▸ Text for analysis
*** Block opens ***
What is a Health Savings Account - HSA
A Health Savings Account (HSA) is a tax-advantaged account created for individuals who are covered under high-deductible health plans (HDHPs) to save for medical expenses that HDHPs do not cover. Contributions are made into the account by the individual or the individual's employer and are limited to a maximum amount each year. The contributions are invested over time and can be used to pay for qualified medical expenses, which include most medical care such as dental, vision and over-the-counter drugs.
BREAKING DOWN Health Savings Account - HSA
A Health Savings Account is one of the ways an individual can cut costs if he or she is faced with high deductibles. A deductible is the portion of an insurance claim that the insured pays out-of-pocket. A high-deductible health insurance plan (HDHP) is an insurance plan that has a higher annual deductible than typical health plans, with a minimum and maximum deductible of $1,300 and $6,550, respectively, for individuals. For families, the numbers are minimum $2,600 and maximum $13,100 deductibles. When an individual has paid the portion of a claim s/he’s responsible for, the insurance company will cover the other portion, as specified in the contract. For example, under the HDHP, an individual with a deductible of $1,500 who makes a medical claim for $3,500 will have to pay $1,500 from his personal coffers since the insurer is only responsible for the excess, that is $2,000. To supplement the funds that an insured has to pay out-of-pocket, a Health Savings Account (HSA) can be used.
*** Block closes ***
[Entries drawn from a collection]
*** Block opens ***
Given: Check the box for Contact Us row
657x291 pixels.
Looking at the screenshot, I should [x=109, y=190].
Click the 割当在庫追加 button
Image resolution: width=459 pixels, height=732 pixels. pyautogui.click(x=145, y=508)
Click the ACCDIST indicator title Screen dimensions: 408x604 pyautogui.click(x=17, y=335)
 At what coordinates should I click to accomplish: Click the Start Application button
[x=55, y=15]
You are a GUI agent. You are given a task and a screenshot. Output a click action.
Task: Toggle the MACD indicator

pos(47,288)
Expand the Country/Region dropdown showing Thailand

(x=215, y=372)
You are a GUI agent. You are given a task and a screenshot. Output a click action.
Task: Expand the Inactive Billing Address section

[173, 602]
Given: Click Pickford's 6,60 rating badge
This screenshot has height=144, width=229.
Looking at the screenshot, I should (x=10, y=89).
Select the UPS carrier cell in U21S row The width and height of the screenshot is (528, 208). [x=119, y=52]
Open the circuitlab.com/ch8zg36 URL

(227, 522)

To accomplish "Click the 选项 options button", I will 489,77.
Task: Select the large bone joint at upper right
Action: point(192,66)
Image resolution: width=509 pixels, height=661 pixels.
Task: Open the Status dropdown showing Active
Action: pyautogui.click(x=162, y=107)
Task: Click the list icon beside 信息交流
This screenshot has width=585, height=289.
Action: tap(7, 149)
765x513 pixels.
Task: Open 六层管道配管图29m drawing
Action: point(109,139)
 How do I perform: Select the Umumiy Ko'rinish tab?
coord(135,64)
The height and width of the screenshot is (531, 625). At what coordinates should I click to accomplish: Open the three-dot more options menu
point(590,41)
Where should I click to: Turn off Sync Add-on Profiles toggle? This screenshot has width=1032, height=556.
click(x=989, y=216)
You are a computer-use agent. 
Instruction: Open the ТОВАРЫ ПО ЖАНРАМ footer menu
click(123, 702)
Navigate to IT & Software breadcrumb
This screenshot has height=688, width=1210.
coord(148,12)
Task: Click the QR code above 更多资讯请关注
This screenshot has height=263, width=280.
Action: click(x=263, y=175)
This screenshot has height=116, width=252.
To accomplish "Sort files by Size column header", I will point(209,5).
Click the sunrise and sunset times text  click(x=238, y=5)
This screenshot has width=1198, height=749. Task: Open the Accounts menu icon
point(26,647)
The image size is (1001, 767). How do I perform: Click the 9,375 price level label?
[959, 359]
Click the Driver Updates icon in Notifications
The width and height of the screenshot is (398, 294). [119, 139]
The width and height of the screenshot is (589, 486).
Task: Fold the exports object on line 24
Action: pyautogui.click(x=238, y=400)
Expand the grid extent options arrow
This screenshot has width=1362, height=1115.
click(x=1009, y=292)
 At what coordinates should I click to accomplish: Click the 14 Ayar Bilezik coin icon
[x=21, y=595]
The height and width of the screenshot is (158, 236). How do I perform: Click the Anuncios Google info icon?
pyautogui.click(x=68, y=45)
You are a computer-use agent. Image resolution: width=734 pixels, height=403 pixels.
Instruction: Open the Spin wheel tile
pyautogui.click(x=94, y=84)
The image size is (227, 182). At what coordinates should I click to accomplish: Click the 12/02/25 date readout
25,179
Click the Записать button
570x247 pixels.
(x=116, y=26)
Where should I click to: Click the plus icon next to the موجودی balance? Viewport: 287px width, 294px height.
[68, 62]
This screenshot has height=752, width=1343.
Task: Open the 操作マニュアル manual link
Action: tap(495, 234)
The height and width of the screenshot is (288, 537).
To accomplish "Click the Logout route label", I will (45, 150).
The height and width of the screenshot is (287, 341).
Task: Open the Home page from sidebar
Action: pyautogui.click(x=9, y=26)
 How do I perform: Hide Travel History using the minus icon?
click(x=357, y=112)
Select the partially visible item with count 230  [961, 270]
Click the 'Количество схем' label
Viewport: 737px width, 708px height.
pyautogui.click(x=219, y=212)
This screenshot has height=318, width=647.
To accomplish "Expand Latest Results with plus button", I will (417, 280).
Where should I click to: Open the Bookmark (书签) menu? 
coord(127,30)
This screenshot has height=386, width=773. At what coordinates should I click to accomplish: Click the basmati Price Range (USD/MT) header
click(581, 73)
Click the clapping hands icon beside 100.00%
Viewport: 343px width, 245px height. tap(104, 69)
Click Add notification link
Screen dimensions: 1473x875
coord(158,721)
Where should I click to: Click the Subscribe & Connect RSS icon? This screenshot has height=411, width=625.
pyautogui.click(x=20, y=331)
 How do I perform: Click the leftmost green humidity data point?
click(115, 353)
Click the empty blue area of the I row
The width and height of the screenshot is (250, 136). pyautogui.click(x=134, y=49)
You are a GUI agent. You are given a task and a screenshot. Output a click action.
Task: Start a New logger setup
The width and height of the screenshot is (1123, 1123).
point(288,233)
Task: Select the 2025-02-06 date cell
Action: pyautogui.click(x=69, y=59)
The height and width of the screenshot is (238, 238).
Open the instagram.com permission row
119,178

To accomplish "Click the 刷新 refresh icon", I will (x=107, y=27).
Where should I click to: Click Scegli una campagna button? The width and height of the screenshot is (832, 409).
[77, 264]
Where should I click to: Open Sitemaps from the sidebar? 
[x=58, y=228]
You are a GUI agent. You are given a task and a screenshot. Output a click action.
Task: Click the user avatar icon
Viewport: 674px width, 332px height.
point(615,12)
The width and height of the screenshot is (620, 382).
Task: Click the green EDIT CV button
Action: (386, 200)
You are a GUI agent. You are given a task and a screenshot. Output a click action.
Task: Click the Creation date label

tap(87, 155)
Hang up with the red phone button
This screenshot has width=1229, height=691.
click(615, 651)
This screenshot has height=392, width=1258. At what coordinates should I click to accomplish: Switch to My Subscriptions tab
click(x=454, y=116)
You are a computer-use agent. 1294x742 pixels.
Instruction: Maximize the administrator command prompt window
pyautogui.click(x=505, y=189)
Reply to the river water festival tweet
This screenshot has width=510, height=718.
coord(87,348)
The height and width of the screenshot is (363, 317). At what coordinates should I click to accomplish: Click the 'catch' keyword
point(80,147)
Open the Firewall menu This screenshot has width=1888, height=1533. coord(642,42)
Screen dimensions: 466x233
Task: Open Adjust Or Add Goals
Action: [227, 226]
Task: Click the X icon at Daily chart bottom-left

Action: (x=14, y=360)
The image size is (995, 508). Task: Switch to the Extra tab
*** Block closes ***
▸ Task instructions
(1) According to the health savings account text, what are the minimum and maximum deductibles for families under a high-deductible health plan?
(2) Reproduce the passage of the health savings account text between "What is a Health" and "and over-the-counter drugs.", inclusive.

▸ Exercise solutions
(1) The minimum deductible is $2,600 and the maximum is $13,100.

(2)
What is a Health Savings Account - HSA
A Health Savings Account (HSA) is a tax-advantaged account created for individuals who are covered under high-deductible health plans (HDHPs) to save for medical expenses that HDHPs do not cover. Contributions are made into the account by the individual or the individual's employer and are limited to a maximum amount each year. The contributions are invested over time and can be used to pay for qualified medical expenses, which include most medical care such as dental, vision and over-the-counter drugs.